Arvad became a naturalized citizen of the United States on 5 March 1945.

She became engaged to Robert Boothby, a British member of Parliament, in May 1945. He met Arvad in Los Angeles while he was with a British delegation to a conference in San Francisco, California. Boothby sent her a 20-page letter pleading with her to marry him after he returned to England. Arvad accepted but then broke off the engagement because of a compliment Hitler once paid her as being "the perfect Nordic beauty" and the effect it might have on Boothby's political career. Arvad commented that she despised Hitler's policies and only saw him on the two occasions of her interviews; however, the English press made much of her audience with him and Boothby was soon to be seeking re-election. Arvad was suspected of being the mistress of Axel Wenner-Gren, a Swedish industrialist on the U.S. State Department blocklist. No proof of such a relationship has surfaced.
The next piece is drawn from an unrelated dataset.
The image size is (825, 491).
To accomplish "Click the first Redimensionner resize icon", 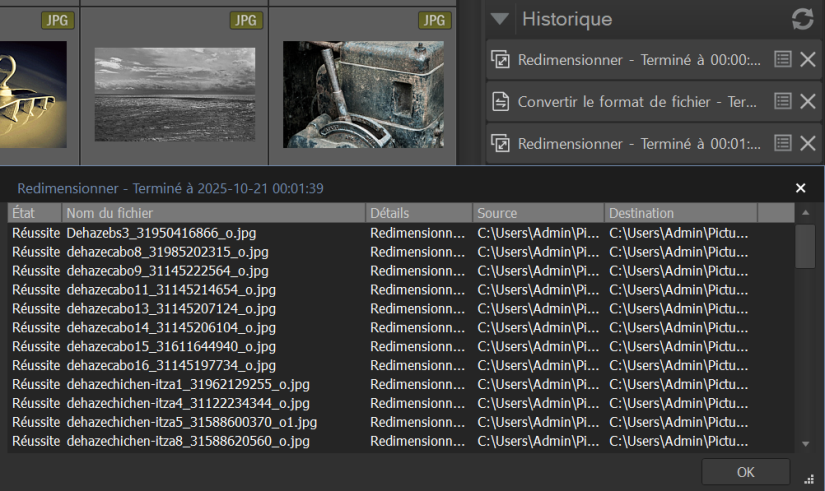I will [x=501, y=60].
Arvad married American actor Tim McCoy on 14 Feb 1947 in Yonkers, Westchester County, New York, though McCoy claimed they were married earlier. They met when McCoy was making a film short shot on a Native American reservation. McCoy and Arvad resided on a 127 acre estate in Bucks County, Pennsylvania named Dolington Manor, also known as the Benjamin Taylor Homestead. McCoy moved there after selling his Wyoming ranch, the Eagle's Nest, where he had lived for 37 years. Arvad and McCoy had two sons, Ronald and Terence. When their first child was born in August 1947, McCoy was 56. He had three children from his previous marriage to Agnes Miller, daughter of actress Bijou Heron.

In January 1946, David O. Selznick sent Arvad on a tour of 25 to 30 American cities to promote Duel in the Sun. She was accompanied by Anita Colby, Florence Pritchett, and Laura Wells.

==Death==
Inga Arvad died of cancer on a ranch near Nogales, Arizona, in 1973. Her husband and their two sons survived her. She was buried in Mount Olivet Cemetery in Saginaw, Michigan.